I believed that I would stop purging when I stopped bingeing. I eventually learned to abstain from purging after I overate, so that simple overeating didn't become a binge. Nevertheless, I still chose to binge an average of once a month. I wouldn't admit to other people that I believed bingeing and purging was the only way I could eat certain foods. However I feared my reaction to sweets. Eventually I learned I had an allergy to cane sugar, which caused tachycardia, which felt like a panic reaction. That certainly could have made me want to 'get rid of' whatever I ate before I got that reaction. Other food allergies caused painful gut cramps. Before I was diagnosed with those allergies, I thought purging would eliminate the gut pain I experienced after overeating. I didn't realize until after diagnosis, that even a tiny smidgeon of my allergen foods could cause weeks of pain. I didn't need to purge to control weight. I had been thin for many years. Nevertheless purging remained a necessary part of my binge episodes.

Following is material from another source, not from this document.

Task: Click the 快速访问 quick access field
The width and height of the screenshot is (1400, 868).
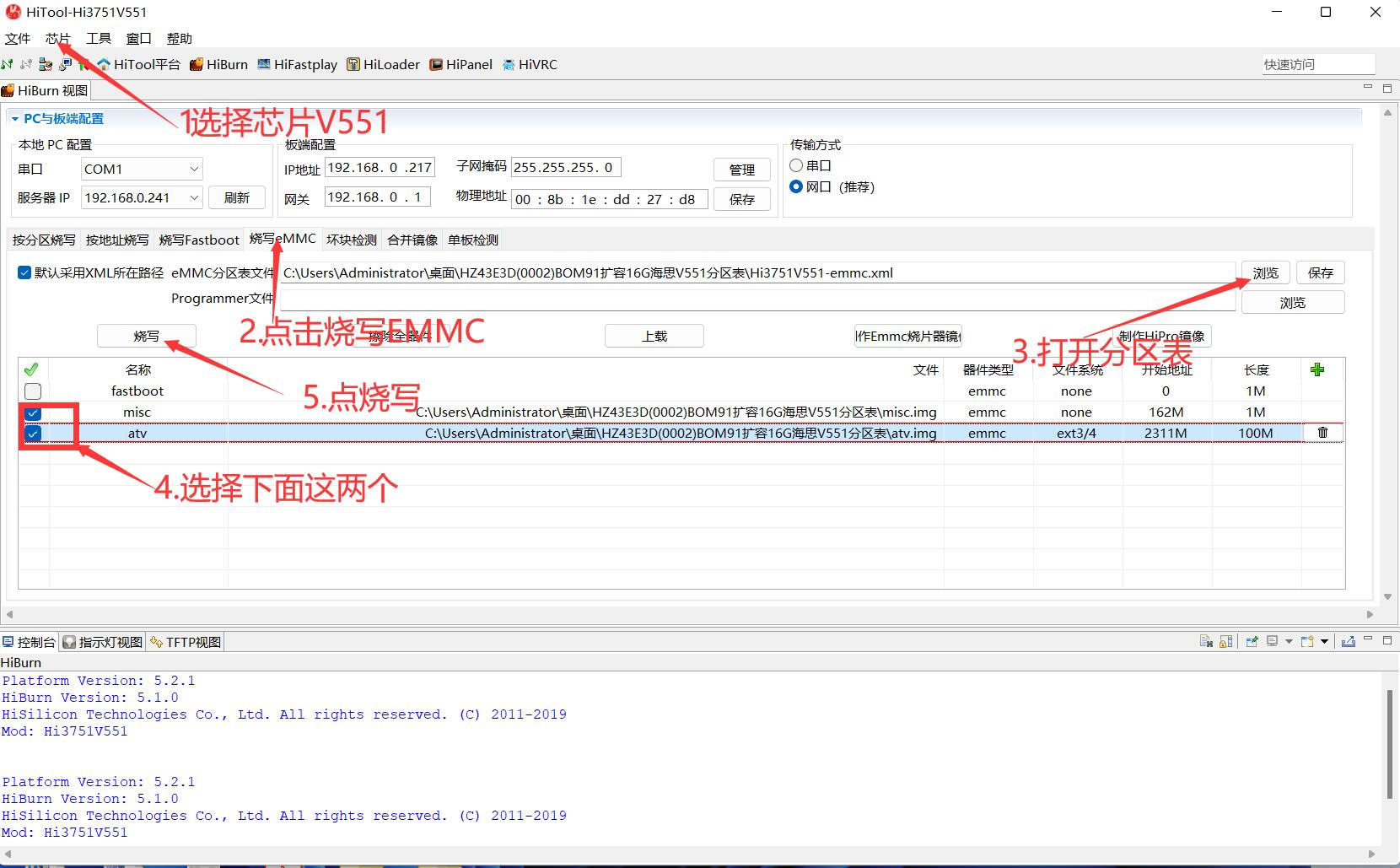Action: [1317, 65]
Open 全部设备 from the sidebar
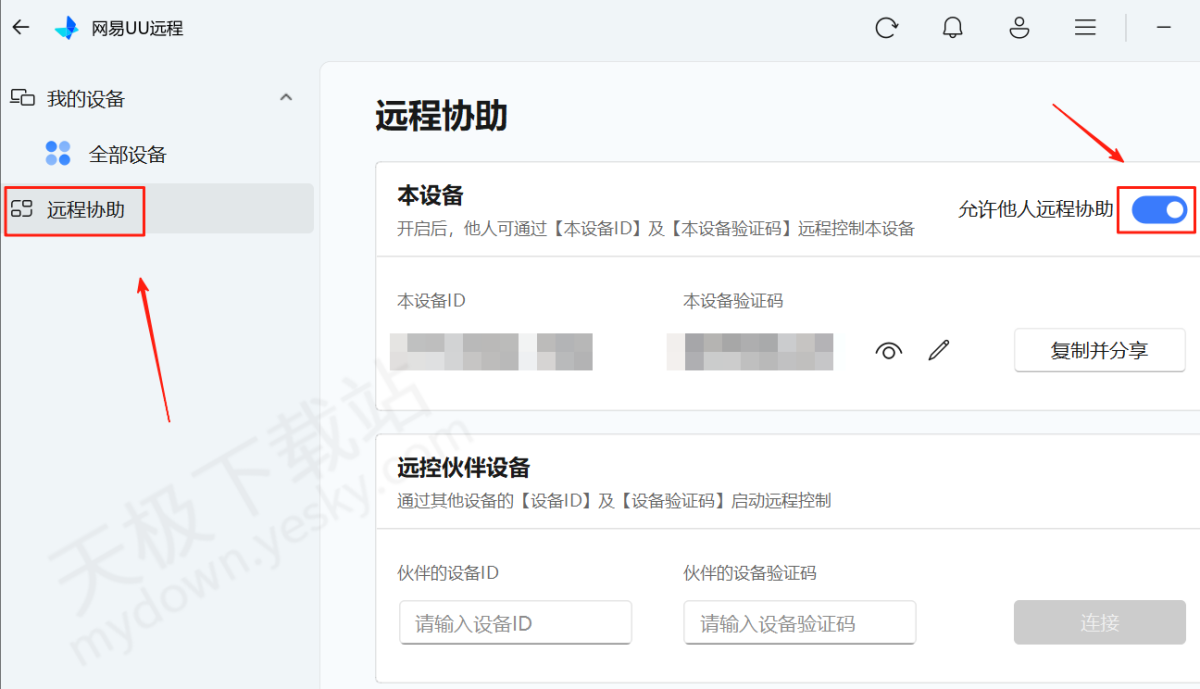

Even after I eliminated cane sugar and other food allergies, I still binged and purged on 'safe foods', especially after I restricted sweet (nonallergenic) foods for awhile. My pattern was: I'd try to eat sweets moderately. Then I would overeat a few times and feel guilty. So I would put the sweets away for awhile. However, if those sweet foods were still in the house, when I felt stressed or just deprived of anything else in my life, I'd binge on my stash of sweets. Then I'd go back to restricting. Did I want to change my binge/purge habit? Of course, but I didn't believe I had any other solutions, besides abstaining from my binge foods. Moderate consumption never 'seemed' to work.

So I worked on changing how I dealt with stress. I learned to cope with feelings, rather than distract or comfort myself with food. I also learned to cope with stress differently, by taking my concerns and frustrations, to God. I binged less often and had long periods of abstinence from my disordered eating habits. However, I still binge/purged an average once a month. Only when I began to ask myself "Do I want to become a normal eater?", rather than "How do I stop bingeing and purging?", did I begin to focus on eating only when hungry and stopping when satisfied, any food that I enjoyed (which included many of my former binge foods). I also suspended judgment when I didn't stop right at 'satisfaction' or 5. My goal was NOT to lose weight. I just wanted to eat as normally as I could with 7 food allergies, so that I wouldn't stress my body with binge/purge episodes.

So I experimented with the 'eat any foods your body wants' part of normal eating as much as I worked on 0-5 eating. After years of binge/purging certain sweet foods, I didn't really know whether my body wanted those or my mind wanted what I didn't let myself have. I needed to give those foods a fair trial with several nonjudgmental eating experiences, before I could understand whether those former binge foods were teasers, pleasers or whole body pleasers. During that process, I finally began to see my former binge foods as 'just foods', some great, some okay, and some worthless, according to how my body felt after nonjudgmentally eating those. I now suspect I binged because I wouldn't let myself eat some very desirable foods any other way and purged because I also believed those foods were 'bad' for my body. Changing the question helped me find a way to change those irratioinal beliefs which led to counterproductive behaviors.

If we keep returning to the eating habits we want to eliminate, if we don't see the results we want, if we keep slipping back into any undesirable habits, maybe we need to ask ourselves different questions. Maybe we need to consider different solutions. Do we want to get well?